Opinia użytkownika: Monika_128
Dotycząca firmy: PKO BP
Treść opinii: Chciałam zamknąć konto, gdyż jego ważność się już kończyła(konto studenckie). Najpierw trafiłam na nową pracownicę, która nie potrafiła mi pomóc, więc musiałam znów stanąć w ogonku. Pani która mnie obsługiwała chyba do końca nie była zorientowana w temacie, gdyż co chwilę prosiła o pomoc koleżanki.
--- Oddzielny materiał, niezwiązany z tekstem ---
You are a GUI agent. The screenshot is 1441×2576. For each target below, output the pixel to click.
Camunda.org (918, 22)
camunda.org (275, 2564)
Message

Jedna z nich przy mnie mówiła o mnie w 3-ciej osobie("niech zrobi to", "niech wpłaci tyle i tyle albo w ogóle nie przyjmuj takiej rezygnacji bo potem są problemy!"). Cała moja wizyta trwała 45 min! Przez to spóźniłam się do pracy. Chciałam dodać, że spotkałam się w tym banku także z komentarzem jednej z pracownic w stosunku do klienta, który przede mną chciał wziąć kredyt: "Panie, niech pan weźmie kredyt w innym banku!" Raz mi się zdażyło, że nie zostałam obsłużona, mimo że była moja kolej, gdyż za mną stała osoba, która chciała założyć konto! Usłyszałam komentarz:"Proszę przejść do koleżanki, bo ja mam klientkę!" Ręce mi opadły, nawet nie chcę tego komentować. Bank PKO BP przy ulicy Władysława IV w Koszalinie to najgorszy bank, z jakim się spotkałam! Dlatego założyłam konto w mBanku, gdyż mam dosyć stania w kolejkach.